Even if they could tell if a remote mailbox has been opened (which they
can't), then they still wouldn't know if it had been read - my machine here
downloads email every 10 minutes, even if I'm not around to read it.

I can't help thinking it's some kind of scam, but without signing up for a
free account, I'm not entirely certain.

Paul

-- 
Linux Technical Support & Sun Help - http://www.linuxsupport.org.uk/
Share and discuss ideas or chat about the above - http://forum.vigay.com/
Quality Internet, Domain Registration & Hosting - www.orpheusinternet.co.uk/
date: Mon, 14 Jul 2008 10:45:46 +0100   author:   Paul Vigay

Re: Mail notification   
On 2008-07-14, Paul Vigay  wrote:

> I'm puzzled by how that works. I've just read the blurb on their website
> and I'm still none the wiser. They're obviously proxying the message
> through their own server and somehow forwarding it to the recipient, but I
> still can't see how they can tell what happens to the message after it's
> reached the recipient's mailbox.

As someone else has briefly said, they'll create a link to an image on
their servers and add it to the email that you send via their servers,
then each link will have different URL parameters tied back to the
individual email so when you display your image in an HTML-email
capable reader with "load remote images" turned on, then it'll work.
It'll also work if the email is forwarded as HTML, and will also be
able to notify them every time the image is viewed (unless the viewer
caches the image).  Sending to someone like me who only reads emails
in text form or only loads images in emails when I want them, it's not
going to work.  It's very old technology.

-- 
Blast off and strike the evil Bydo empire!
http://youtube.com/user/tarcus69
http://www.flickr.com/photos/tarcus/sets/
date: Mon, 14 Jul 2008 11:09:05 +0100   author:   Ian Rawlings

Re: Mail notification   
In a dim and distant universe ,
   Ian Rawlings  enlightened us thusly:
> caches the image).  Sending to someone like me who only reads emails in
> text form or only loads images in emails when I want them, it's not going
> to work.  It's very old technology.

Aha.

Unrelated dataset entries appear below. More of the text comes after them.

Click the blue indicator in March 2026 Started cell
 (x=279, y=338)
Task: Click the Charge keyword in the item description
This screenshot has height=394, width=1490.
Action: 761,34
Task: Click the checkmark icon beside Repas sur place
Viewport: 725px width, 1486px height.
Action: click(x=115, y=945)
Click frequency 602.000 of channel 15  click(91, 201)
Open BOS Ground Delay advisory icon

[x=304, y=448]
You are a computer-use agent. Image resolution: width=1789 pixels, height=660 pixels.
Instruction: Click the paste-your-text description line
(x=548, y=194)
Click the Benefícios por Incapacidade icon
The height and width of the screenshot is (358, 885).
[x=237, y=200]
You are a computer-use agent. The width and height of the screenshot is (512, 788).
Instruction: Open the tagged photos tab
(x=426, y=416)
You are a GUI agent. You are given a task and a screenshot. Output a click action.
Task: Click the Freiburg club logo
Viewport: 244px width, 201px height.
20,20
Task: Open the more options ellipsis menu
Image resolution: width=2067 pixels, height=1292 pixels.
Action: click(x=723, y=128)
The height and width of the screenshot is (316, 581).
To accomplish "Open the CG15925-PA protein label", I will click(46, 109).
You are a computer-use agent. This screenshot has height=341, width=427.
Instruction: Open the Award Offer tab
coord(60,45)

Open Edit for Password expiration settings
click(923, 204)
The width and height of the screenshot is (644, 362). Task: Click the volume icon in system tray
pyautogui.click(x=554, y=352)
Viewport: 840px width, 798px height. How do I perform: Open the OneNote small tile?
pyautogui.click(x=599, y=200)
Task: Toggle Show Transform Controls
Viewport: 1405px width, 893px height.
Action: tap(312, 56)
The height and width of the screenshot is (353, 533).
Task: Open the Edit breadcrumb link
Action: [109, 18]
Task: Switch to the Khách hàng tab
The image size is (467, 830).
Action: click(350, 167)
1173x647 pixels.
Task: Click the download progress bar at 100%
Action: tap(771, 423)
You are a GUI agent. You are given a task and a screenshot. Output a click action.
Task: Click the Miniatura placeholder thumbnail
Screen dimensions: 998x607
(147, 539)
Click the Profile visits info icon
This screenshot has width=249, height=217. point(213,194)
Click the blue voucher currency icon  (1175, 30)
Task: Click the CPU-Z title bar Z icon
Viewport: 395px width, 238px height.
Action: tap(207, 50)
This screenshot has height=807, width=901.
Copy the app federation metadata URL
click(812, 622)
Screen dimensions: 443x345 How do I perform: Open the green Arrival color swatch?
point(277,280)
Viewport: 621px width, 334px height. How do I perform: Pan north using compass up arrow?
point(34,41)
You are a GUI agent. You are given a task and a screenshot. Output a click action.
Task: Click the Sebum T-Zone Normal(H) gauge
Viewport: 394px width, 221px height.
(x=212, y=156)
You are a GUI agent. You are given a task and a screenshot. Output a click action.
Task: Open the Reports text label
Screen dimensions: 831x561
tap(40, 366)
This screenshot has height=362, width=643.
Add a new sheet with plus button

Thanks for that. Yes, obvious, and like you say, very old technology.
Like you, I use a text only email browser, which is probably why I didn't
think of the obvious! :-)

Paul

-- 
Linux Technical Support & Sun Help - http://www.linuxsupport.org.uk/
Share and discuss ideas or chat about the above - http://forum.vigay.com/
Quality Internet, Domain Registration & Hosting - www.orpheusinternet.co.uk/
date: Mon, 14 Jul 2008 11:33:00 +0100   author:   Paul Vigay

Re: Mail notification   
On 2008-07-14, Paul Vigay  wrote:

> Aha. Thanks for that. Yes, obvious, and like you say, very old technology.
> Like you, I use a text only email browser, which is probably why I didn't
> think of the obvious! :-)

Well I do use an HTML capable email viewer (thunderbird) because so
many of my customers send HTML-formatted email, but it doesn't load
remote images by default, mind you I've not checked what it does do by
default, just trusting it not to run scripts etc, perhaps I ought to
heed my own advice on occasion ;-)

Mind you I don't put my company name or personal name in an email
signature, there was a case in the UK courts some time ago in which it
was deemed that a statement sent via company email was not
contractually binding if the sender did not use the company name in
the email body, including a signature, and that the From: header with
the company name was not enough to make it contractually binding.
Putting the company name in a signature was regarded as making the
email contractually binding.  I prefer to explicitly state what is and
isn't binding rather than have thunderbird do it for me ;-)

-- 
Blast off and strike the evil Bydo empire!
http://youtube.com/user/tarcus69
http://www.flickr.com/photos/tarcus/sets/
date: Mon, 14 Jul 2008 12:25:29 +0100   author:   Ian Rawlings

Re: Mail notification   
Paul Martin  wrote:
> In article <slrng7je7p.kr5.itsbruce@store.bruce>,
> 	Bruce Richardson wrote:
>
>> The only situation where you can be sure of knowing whether a recipient
>> has received and read your mail is where you are both users of the same
>> internal enterprise mail system, in which case the mail never goes
>> outside the one system and these things can be tracked with confidence.
>> GroupWise, Exchange, Lotus Notes and similar systems support this.
>
> "The sender has recalled this message. Please use the supplied bleach
> on your brain."

Heh.  There are other hazards associated with "enterprise mail system",
often associated with bugs or coding oversights.  I know that right up
to version 5.5 of GroupWise, for example, if you send a message with
some BCC recipients, any of the ordinary recipients could find out who
had been BCCed by simply hitting "reply to all".  Also, if somebody
deleted/recalled a sent message before you read it, the GroupWise client
wouldn't show it in your inbox any more.  However, if you had POP or
IMAP access to your mailbox, you could still see the message via any
compatible client.

For all I know, those problems may still be there; thankfully, I barely
touched version 6.0 and haven't seen a GroupWise installation for years
now.

-- 
Bruce

Explota!: miles de lemmings no pueden estar equivocados.
date: Mon, 14 Jul 2008 17:06:09 +0100   author:   Bruce Richardson

Re: Mail notification   
On Mon, 14 Jul 2008 11:09:05 +0100, Ian Rawlings wrote:

> As someone else has briefly said, they'll create a link to an image on
> their servers and add it to the email that you send via their servers,
> then each link will have different URL parameters tied back to the
> individual email so when you display your image in an HTML-email
> capable reader with "load remote images" turned on, then it'll work.
> It'll also work if the email is forwarded as HTML, and will also be
> able to notify them every time the image is viewed (unless the viewer
> caches the image).  Sending to someone like me who only reads emails
> in text form or only loads images in emails when I want them, it's not
> going to work.  It's very old technology.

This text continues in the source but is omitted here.